太陽がまぶしかったから

C'etait a cause du soleil.

偏見のカケラを集めてカシャカシャと切り替えていきたい

photo by 917press

他人にどう見られているかはコントロールできない

 「自意識を見えないようにしているが隠し切れてない」と評価されることがある。そこまで隠してるつもりもないどころか自省のみのエントリすらある。しかし、当事者の「環世界」からみたらそうなのだろう。一方的な決別宣言があったので、矯正をされる機会もない。過去には「他人にどう思われている」までコントロールしたがったところもあるが、「その差」こそが面白くなってきている。

 マダニには温度と嗅覚と触覚しかないが故に素晴らしい世界がみえているのかもしれないし、犬は嗅覚が鋭いが故に腐臭に耐え切れないのかもしれない。人工的環世界は広い範囲で調整可能だからこそ、自分にとって一度最適だと思ったレンズを絶対視しやすい。それは悪いことではない。電車にはつり革が必要だ。

偏見のコレクションが好きだ

 ただ僕は「世界を眺めるレンズを増やしたい」という欲求が強い。統計的な事実だけでなく、「そう思っちゃったんだから仕方がない」という偏見のコレクションが好きだ。それらを持っていれば、どれだけ世界との物理的な関わり方が変わってもレンズをカシャカシャと切り替えていけば楽しいピントが合う可能性が増えると無邪気に信じている。同じレンズは気の抜けたハイボールのようにすぐに飽きる。

 客観的な指標を並べていけば大幅に成功した人生でも、大幅に失敗した人生でもない。上を見ればきりがないし、下を見てもきりがない。もちろん詐欺や事故や病気に遭う可能性もあるし、運命の出会いや竹やぶで1億円を拾うかもしれないけれど、まぁ平常運行していくのだろう。あとはレンズの良し悪ししかない。レンズを変えれば退屈しのぎになり、退屈しのぎはホーソン効果を呼ぶ。

クリスマス・イブ

 クリスマスイブ。特になにがあるというわけでもないが、昨夜の日本酒が残っているのでアテに唐揚げを買って帰る。今日は何羽の鶏が揚げられたのだろう。ケーキは彼女ができるまでお預けにしてみよう。かつての日本では茶断ち・塩断ちといった願掛けのために断ち物が一般的に行われていた。現代でも受験前のネット断ちやゲーム断ちなどは一般的な話だ。それ自体の効用と願掛けの両面から支えている。
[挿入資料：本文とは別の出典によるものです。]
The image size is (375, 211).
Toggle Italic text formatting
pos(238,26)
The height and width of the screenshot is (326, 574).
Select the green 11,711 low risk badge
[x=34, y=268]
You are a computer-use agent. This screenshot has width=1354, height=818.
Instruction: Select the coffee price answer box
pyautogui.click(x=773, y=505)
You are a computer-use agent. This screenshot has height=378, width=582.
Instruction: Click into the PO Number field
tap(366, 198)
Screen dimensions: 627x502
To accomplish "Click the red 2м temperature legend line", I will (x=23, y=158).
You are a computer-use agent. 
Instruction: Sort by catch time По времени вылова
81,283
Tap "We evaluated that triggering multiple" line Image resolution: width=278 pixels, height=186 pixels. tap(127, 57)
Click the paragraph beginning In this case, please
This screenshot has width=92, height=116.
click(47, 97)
 神や心霊に対する信仰心は欠片もないが、願掛けや占術などについては積極的に取り入れている部分はある。それは人間(≒僕自身)の持つボテンシャルと心理の関係を少々過剰に見積もっているからなのかもしれない。何かを断った状態のレンズをコレクションに加えられる楽しみである。それらは自己表現にあるのではなく、自己変革にある。エゴの拡大にではなく、縮小にある。分析にではなく、包括にある。

 しかし、それらが他人に応用できるものなのかは怜悧に判断すべきだ。その独立性を保てない人間の言説は大抵は正しくないのに「別の権力」を使って「正しい事」にしようとするから腐臭がする。レンズのコレクションに加えるのは良いが、それは「正しい」と見做しているからではない。そこの独立性を勘違いされても腐臭がする。本当に必要なレンズは家族を持った状態のことなのかもしれない――なんて事を思ったふりをしながら、冷めてしまった日本酒を煽る。「寂しい」というレンズから眺める世界をもう少し噛み締めよう。